How to Build an Always-On, Always-Available Enterprise

02.05.2012

Securing investment in the capabilities required to run an always-on, always-available enterprise can be difficult, especially if you don't know your hourly cost of downtime. Because it is such a complex task, Forrester finds that the majority of companies have not calculated the cost of downtime for their critical services. Although trying to calculate the impact of an outage on reputation and customer retention can be a daunting task, just calculating revenue losses or productivity losses can be a worthwhile exercise.
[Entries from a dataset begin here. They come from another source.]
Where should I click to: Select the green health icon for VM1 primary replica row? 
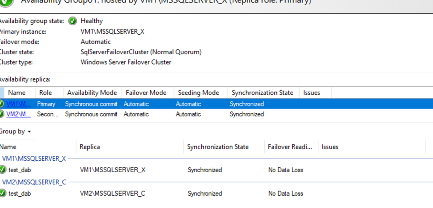click(2, 104)
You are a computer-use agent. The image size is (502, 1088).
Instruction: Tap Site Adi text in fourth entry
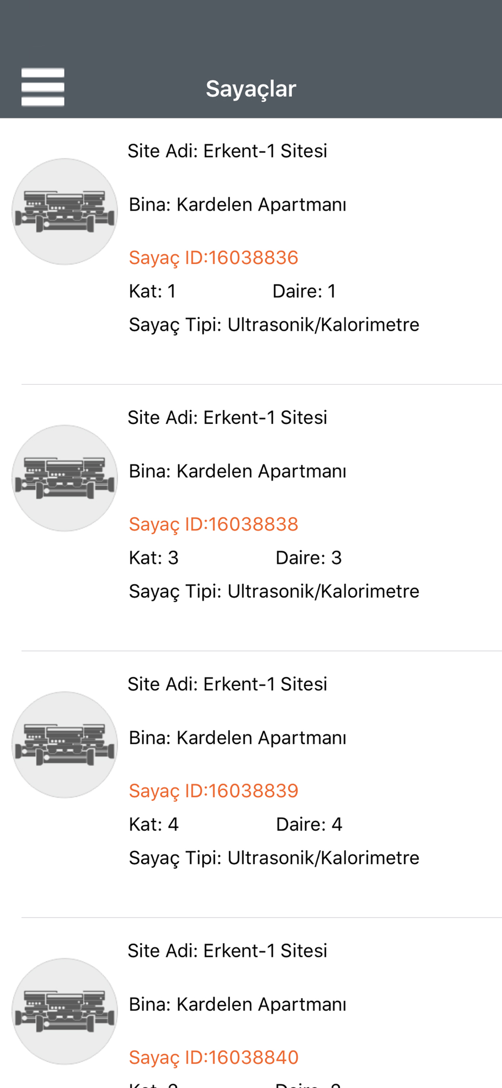coord(227,950)
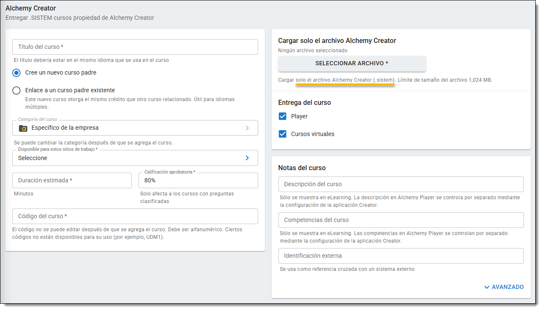Click the Descripción del curso field
542x310 pixels.
pyautogui.click(x=400, y=184)
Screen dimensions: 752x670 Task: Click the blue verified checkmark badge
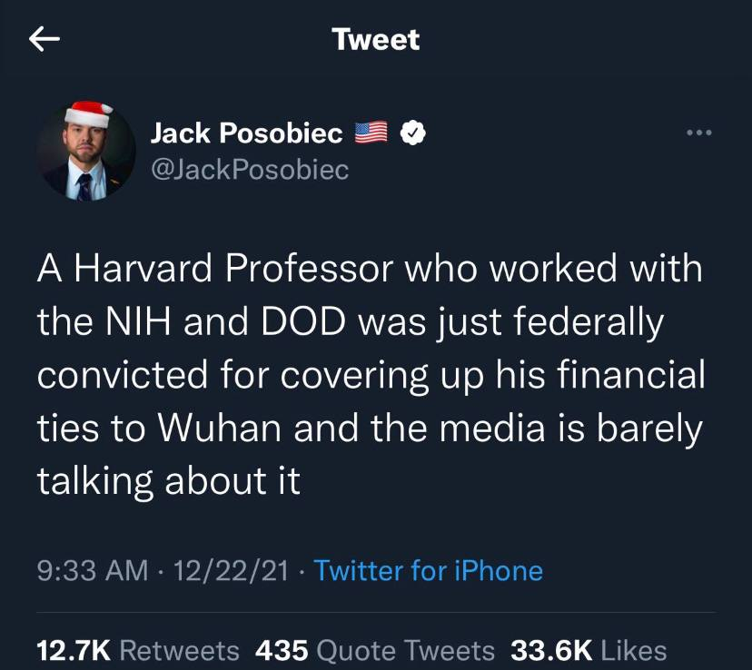click(x=413, y=133)
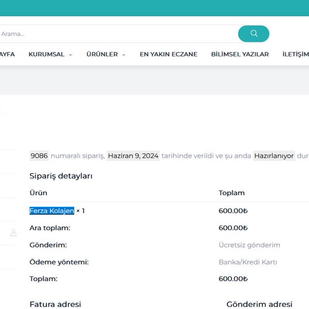The image size is (309, 309).
Task: Expand the ÜRÜNLER menu chevron
Action: [x=124, y=55]

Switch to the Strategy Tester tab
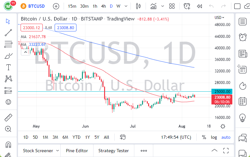click(x=113, y=151)
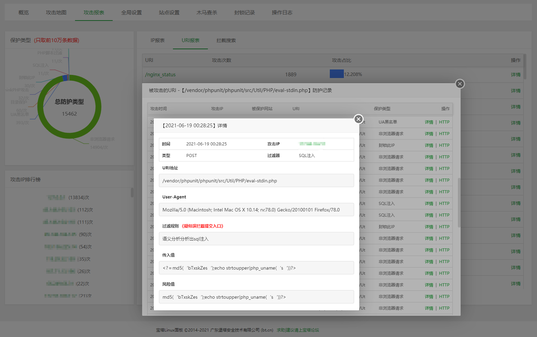Close the 2021-06-19 00:28:25 detail popup
Image resolution: width=537 pixels, height=337 pixels.
[358, 119]
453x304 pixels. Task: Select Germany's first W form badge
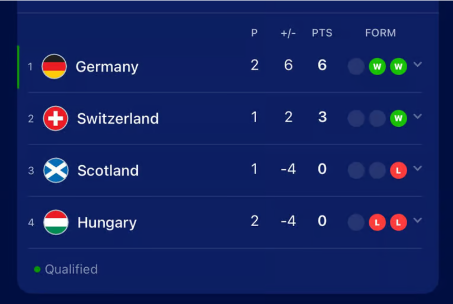(x=377, y=66)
Remember that not all outages are created equal: Timing and duration have a significant impact on the costs of downtime. In the original example, the outage was perfectly timed to impact the largest number of potential customers and thus have the largest business impact. What if this outage occurred at 3 a.m. ET instead of noon ET? Or what if it happened on a different day? Or, what if, instead of the Website being down for 4 hours straight on a single day, it was down for 30 minutes on eight different days? Shorter duration outages tend to be less disruptive than longer ones. All of this must be taken into account when calculating the impact of an outage.

Don't try and tackle the entire infrastructure all at once; break down your calculations on a service-by-service basis, starting with the most critical business services. Understanding the costs of downtime will guide the appropriate level of investment in downtime prevention for these services.

Many companies rigorously track server uptime and storage uptime, but few succeed in tracking a single service's uptime end to end, meaning from every infrastructure and software component that works together to deliver a single service. This, however, is the single most important thing that an IT department can track because it is the metric that gets closest to the actual customer experience. This is critical in "the age of the customer" where businesses compete and differentiate themselves on the experience of IT-enabled business processes and transactions more than ever.